● **Data to use**

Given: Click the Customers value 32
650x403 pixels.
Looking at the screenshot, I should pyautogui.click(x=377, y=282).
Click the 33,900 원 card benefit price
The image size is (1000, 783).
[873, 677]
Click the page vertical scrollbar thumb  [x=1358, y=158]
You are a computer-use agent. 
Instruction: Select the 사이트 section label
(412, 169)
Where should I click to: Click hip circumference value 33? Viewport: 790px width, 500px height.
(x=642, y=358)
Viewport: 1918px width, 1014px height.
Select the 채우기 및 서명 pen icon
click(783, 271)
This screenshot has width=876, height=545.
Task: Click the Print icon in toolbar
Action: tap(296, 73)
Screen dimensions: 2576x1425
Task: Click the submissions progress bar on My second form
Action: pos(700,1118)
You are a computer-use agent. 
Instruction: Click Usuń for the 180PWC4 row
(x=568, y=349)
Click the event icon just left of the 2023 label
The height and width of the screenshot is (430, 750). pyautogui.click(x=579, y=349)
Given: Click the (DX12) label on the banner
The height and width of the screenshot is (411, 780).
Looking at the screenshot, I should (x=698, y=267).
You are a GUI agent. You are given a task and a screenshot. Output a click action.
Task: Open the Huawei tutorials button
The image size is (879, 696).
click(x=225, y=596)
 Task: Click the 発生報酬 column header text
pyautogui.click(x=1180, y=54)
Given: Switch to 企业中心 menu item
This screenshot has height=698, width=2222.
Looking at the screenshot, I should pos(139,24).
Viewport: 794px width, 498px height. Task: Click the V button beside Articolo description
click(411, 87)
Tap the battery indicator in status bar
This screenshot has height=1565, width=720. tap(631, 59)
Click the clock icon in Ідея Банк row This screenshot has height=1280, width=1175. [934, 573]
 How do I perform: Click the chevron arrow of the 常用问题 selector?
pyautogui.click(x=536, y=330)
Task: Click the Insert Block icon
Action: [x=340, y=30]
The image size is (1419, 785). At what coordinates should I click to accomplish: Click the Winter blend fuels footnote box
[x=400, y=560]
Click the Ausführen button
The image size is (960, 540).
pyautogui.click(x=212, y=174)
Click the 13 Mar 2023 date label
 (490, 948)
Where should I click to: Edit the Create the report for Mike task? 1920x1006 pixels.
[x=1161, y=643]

● **To do**
Please output the stretch of items from the line that contains "Tap the battery indicator in status bar" through the line that contains "Action: [x=340, y=30]" as a JSON list of strings, one string per line, with blank lines omitted.

● **Solution for this exercise**
[
  "Tap the battery indicator in status bar",
  "This screenshot has height=1565, width=720. tap(631, 59)",
  "Click the clock icon in Ідея Банк row This screenshot has height=1280, width=1175. [934, 573]",
  " How do I perform: Click the chevron arrow of the 常用问题 selector?",
  "pyautogui.click(x=536, y=330)",
  "Task: Click the Insert Block icon",
  "Action: [x=340, y=30]"
]